Highlights & Insights

  • The "Disguise-Exposure" observation is ingenious: The semantic disguise of jailbreak prompts is effective at the input stage, but once the model starts generating specific harmful steps, internal representations inevitably drift toward malicious regions. This observation transforms jailbreak detection from a static classification problem into a dynamic trajectory monitoring problem.
  • The coarse-to-fine hierarchical design is highly practical: For the vast majority of the time, only lightweight geometric monitoring (5.2ms/token) is running. The expensive semantic referee is only called upon suspected risk, achieving an excellent balance between precision and efficiency.
  • The training-free nature allows it to be plugged into any open-source LLM without additional safety data or fine-tuning costs.
  • The closed-loop state reset mechanism can be transferred to other anomaly detection systems to solve the general problem of "one false positive causing a chain reaction."

Limitations & Future Work

  • Requires pre-constructing distribution estimates of benign/malicious regions, which depends on the quality and coverage of the 8K+10K labeled data.
  • Defense effectiveness against Cipher-type encrypted attacks is relatively weak, as hidden states may not sufficiently expose the malicious intent of encrypted inputs.
  • Validated only on 7B-8B scale open-source models; applicability to larger-scale or closed-source models is unknown.
  • PAIR-Judge uses the target model itself as the referee; referee quality may decline when the model's own safety alignment is weak.
  • vs Llama Guard 3: Static input/output filters that cannot utilize dynamic information during decoding.

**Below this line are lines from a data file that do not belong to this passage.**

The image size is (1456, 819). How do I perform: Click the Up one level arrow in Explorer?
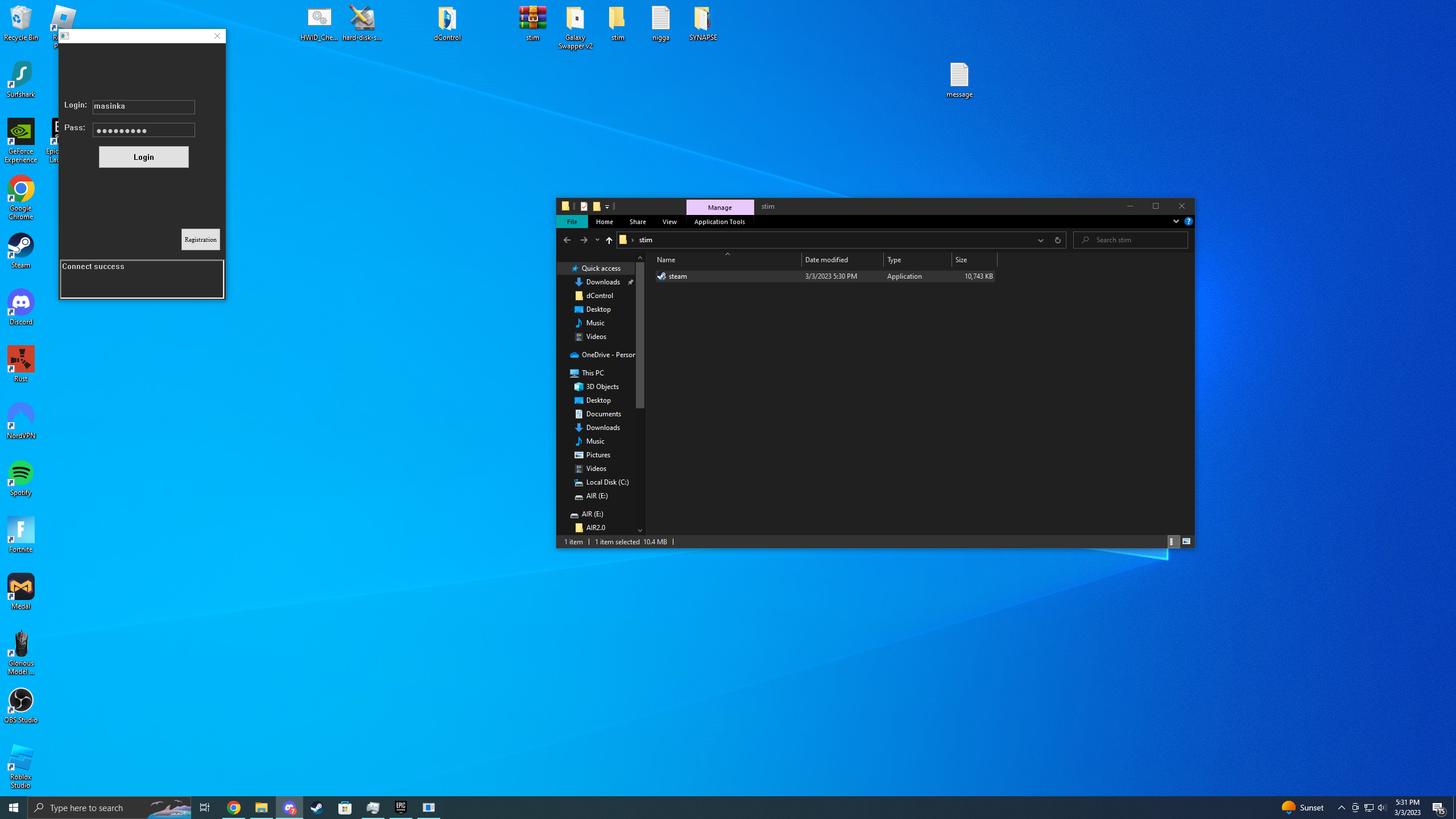click(609, 240)
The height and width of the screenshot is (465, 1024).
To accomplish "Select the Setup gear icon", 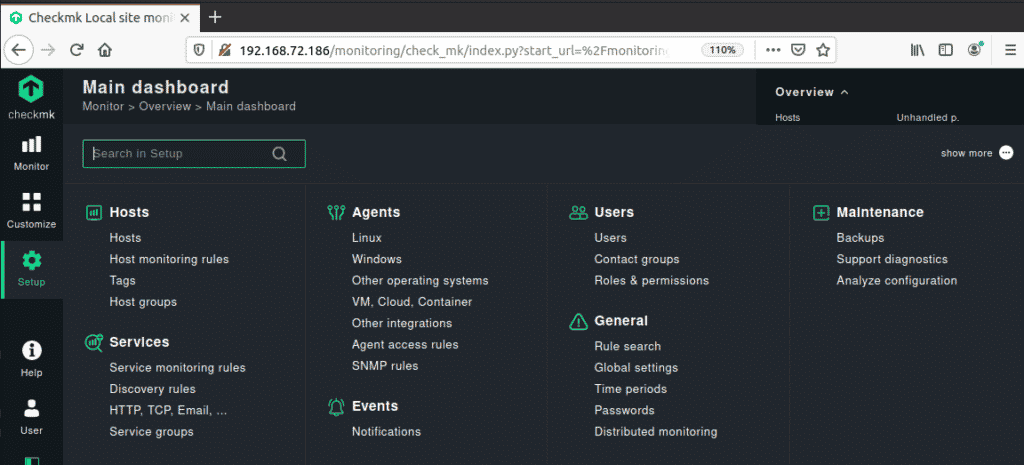I will coord(32,261).
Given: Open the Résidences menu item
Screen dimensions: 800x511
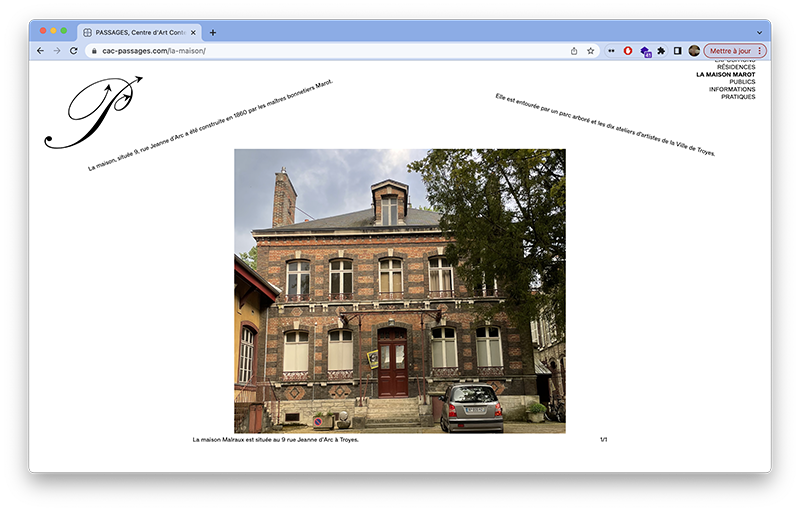Looking at the screenshot, I should [x=736, y=67].
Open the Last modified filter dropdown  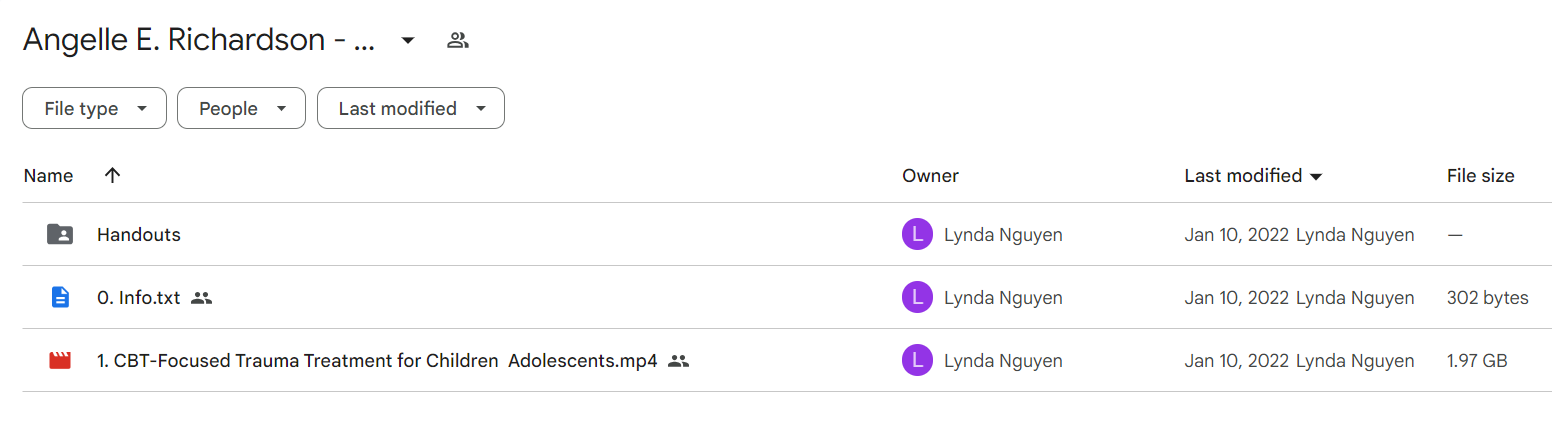pos(411,109)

TrajGuard substantially outperforms it on almost all attacks.
  • vs SafeDecoding (Xu et al., 2024): Requires training a safety expert model to re-weight decoding probabilities; TrajGuard is training-free and directly utilizes the base model's hidden states.
  • vs ShieldHead (Xuan et al., 2025): Attaching token-level safety heads requires additional training and remains a per-token static judgment, failing to model temporal trajectories.
  • vs Goal Prioritization (Zhang et al., 2024): Performs poorly on some models (AVG ASR 0.44 on Mistral-7B), suggesting that prompt engineering methods lack robustness against attacks.

Rating

  • Novelty: ⭐⭐⭐⭐⭐ First to use decoding-time hidden-state trajectories for jailbreak detection; the "disguise-exposure" observation is novel and convincing.
  • Experimental Thoroughness: ⭐⭐⭐⭐⭐ 12 attacks, 4 models, multiple baselines, and complete ablations—very comprehensive.
  • Writing Quality: ⭐⭐⭐⭐ Clear structure, natural derivation of motivation, and rich visualizations.
  • Value: ⭐⭐⭐⭐⭐ A real-time defense solution that is training-free, has low latency, and provides a high defense rate; extremely high practical value.